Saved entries

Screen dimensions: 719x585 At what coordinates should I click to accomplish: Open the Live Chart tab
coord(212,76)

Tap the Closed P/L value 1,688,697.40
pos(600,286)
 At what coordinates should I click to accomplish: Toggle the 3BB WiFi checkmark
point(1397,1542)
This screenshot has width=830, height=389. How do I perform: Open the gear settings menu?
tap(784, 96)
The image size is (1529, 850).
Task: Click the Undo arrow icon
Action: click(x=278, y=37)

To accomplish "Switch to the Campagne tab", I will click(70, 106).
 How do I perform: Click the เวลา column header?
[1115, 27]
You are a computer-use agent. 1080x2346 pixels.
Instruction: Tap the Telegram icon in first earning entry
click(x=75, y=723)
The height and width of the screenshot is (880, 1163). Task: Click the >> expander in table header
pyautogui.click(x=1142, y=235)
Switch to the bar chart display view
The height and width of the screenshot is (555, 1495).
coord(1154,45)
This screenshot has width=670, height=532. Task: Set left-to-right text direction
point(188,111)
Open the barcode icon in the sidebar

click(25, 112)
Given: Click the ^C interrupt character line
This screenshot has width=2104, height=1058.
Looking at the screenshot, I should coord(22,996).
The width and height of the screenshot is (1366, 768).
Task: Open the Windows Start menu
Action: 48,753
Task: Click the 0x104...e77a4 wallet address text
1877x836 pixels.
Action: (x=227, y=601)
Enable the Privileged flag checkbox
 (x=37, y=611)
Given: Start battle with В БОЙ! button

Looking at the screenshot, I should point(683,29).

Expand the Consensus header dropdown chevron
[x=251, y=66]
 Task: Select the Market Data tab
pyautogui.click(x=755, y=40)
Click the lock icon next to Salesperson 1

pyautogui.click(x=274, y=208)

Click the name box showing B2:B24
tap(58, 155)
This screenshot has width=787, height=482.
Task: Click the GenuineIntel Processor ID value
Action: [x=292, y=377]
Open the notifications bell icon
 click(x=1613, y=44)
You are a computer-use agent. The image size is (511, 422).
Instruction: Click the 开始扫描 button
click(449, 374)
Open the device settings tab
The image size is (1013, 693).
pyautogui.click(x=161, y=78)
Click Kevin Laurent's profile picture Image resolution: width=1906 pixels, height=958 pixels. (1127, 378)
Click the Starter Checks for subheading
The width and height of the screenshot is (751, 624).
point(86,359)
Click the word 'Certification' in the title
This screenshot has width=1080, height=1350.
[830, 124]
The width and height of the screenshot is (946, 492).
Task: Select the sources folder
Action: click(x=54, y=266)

## [Problem to solve]
If a line of the data above contains "computer", copy it out.

## [Response area]
You are a computer-use agent. 1080x2346 pixels.
You are a computer-use agent. The image size is (511, 422).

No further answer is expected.